The song flowed into its fourth, fifth and sixth renditions as they poked at the dangling machine. It dodged—like a hummingbird. "Radar-sensitives," gasped Crossley, giving up. "Oh, pfui!"

Edith covered her ears with her hands. "Oh, Charles," she said.

They went in the house and shut the door tight and shut the windows tighter. Nevertheless, the music penetrated.

After dinner, Crossley looked at Edith and said:

"What do you make it?"

She counted on her fingers. "This next time will be the one hundred and thirteenth repeat," she said.

"That's what I counted," said he, handing her wads of cotton.


He worked feverishly that evening. He made plans for war using confetti, toothpaste tubes that refused to function, a chemical that dulled razors with the first scrape, and—mmm, let me see....

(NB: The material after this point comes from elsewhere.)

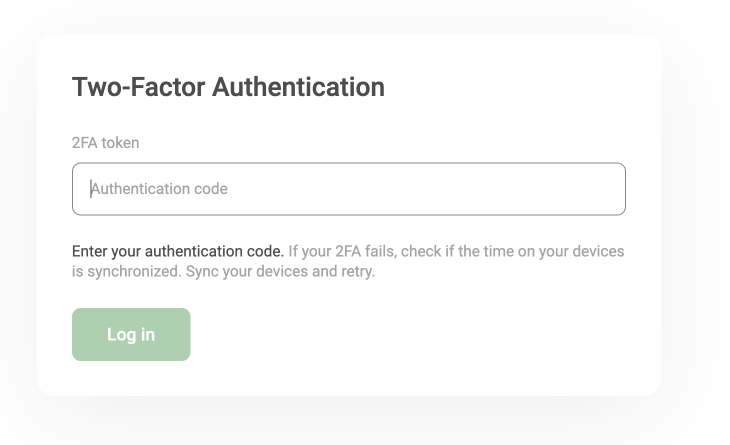
Task: Click the bold 'Enter your authentication code.' text
Action: point(178,251)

His young son, age twelve, was doing his homework in the next room.

"Oblivious to that awful music," said Crossley in admiration. "Kids are marvels, can concentrate anywhere." He crept up on his son, looked over his shoulder.

The boy was writing a composition:

"Poe authored The Cask of Amontillado, Masque of the Red Death, and I Got Those Mad About Him, Glad About Him, But I Get So Sad About Him—"

"Blues," said Crossley. He turned. "Edith! Pack the suitcases! We're leaving home!"

They piled into the family helicopter. As the helicopter lifted into the sky, Crossley's small son said, looking down at the music box in the garden, "Two hund-derth time!"

Crossley hit him.


It was useless to flee. The hovering radios were everywhere, bawling. They were in the air and on the ground and under bridges.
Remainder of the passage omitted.